California’s 2016 almond production is expected to be 2.05 billion meat pounds, up from the 2 billion pounds projected in May and up nearly 8 percent from last year’s yields, reports the National Agricultural Statistics Service.

The agency cites several factors for the improved crop, including more precipitation and chill hours than last year and a quick and uniform almond blossom.

But Almond Board of California President and CEO Richard Waycott also credits growers’ efficiency in their use of water during a fifth straight year of drought.

“This year’s almond crop growth … reflects growers’ commitment to innovation and sustainable new technologies that reap the most from every drop of water while simultaneously safeguarding precious natural resources,” Waycott said in an email. “Since 1994, almond growers have reduced the amount of water it takes to grow a pound of almonds by 33 percent.”

Almonds are expected to be harvested from 900,000 bearing acres, up from 890,000 in 2015, according to NASS. The agency reported this spring that the 1.1 million-plus overall acres planted in 2015 was 6 percent more than the previous year, even as about 45,000 acres of trees were removed from orchards.

The Nonpareil variety, which accounts for 38 percent of California almonds, is forecast at 780 million meat pounds, up 7.4 percent from last year’s deliveries, NASS reports.

For the almond board-funded measurement survey, NASS scientists use a formula in counting nuts on randomly selected trees. In all, surveyors sampled 1,746 trees in 873 orchards between May 23 and June 23 and found an average nut set per tree of 6,159, up nearly 5 percent from 2015.

Nonpareil almonds showed an even bigger improvement in yields as their average of 5,583 nuts per tree was up 6.6 percent from last year’s set of 5,239, according to the agency.
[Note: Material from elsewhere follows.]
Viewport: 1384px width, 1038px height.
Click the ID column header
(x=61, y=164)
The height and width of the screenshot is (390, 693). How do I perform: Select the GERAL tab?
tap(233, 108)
The average kernel weight for all varieties sampled was 1.48 grams, up 3.5 percent from the 2015 average weight of 1.43 grams, NASS reported. Nonpareils’ average kernel weight was 1.65, up 2.5 percent from last year.

The almond board has fought diligently in the past couple of years to rebut critics who charge the industry places too much of a burden on the environment. Last summer, the board set aside $2.5 million for research into water efficiency, honeybee health and best practices.
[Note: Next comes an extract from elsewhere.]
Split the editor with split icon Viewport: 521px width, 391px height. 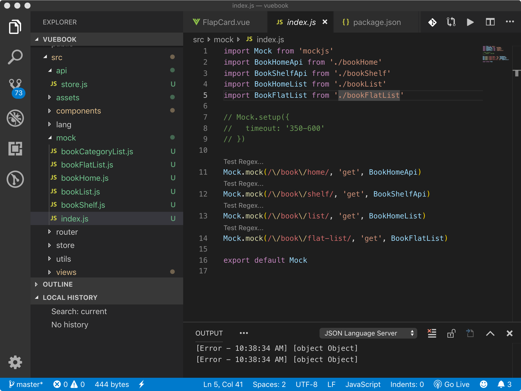490,22
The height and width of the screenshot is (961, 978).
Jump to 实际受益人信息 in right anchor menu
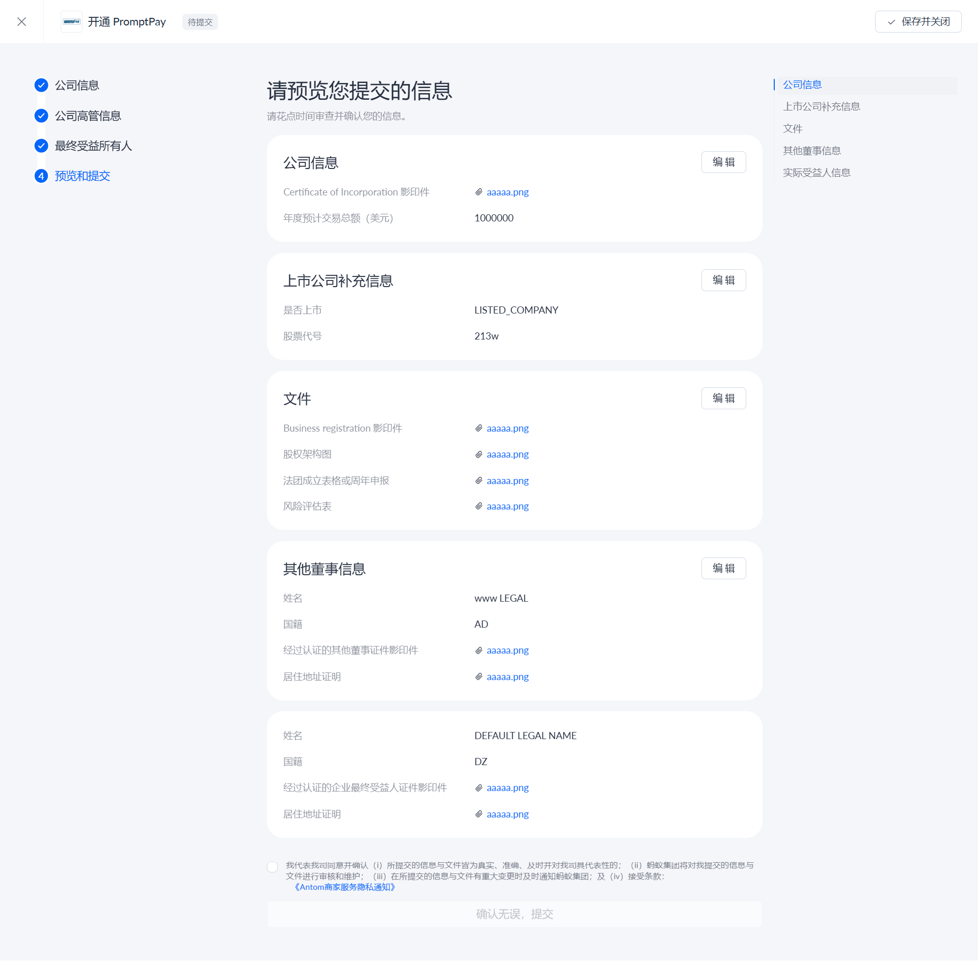[817, 173]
Most nut growers have switched to drip irrigation or micro-sprinklers to save water, and many use technology such as pressure bombs to determine their trees’ need before irrigating.

“While growers have made significant advances, as an industry we collectively recognize the need to take a leadership position on pressing issues facing both California’s residents and agricultural industry,” Waycott said.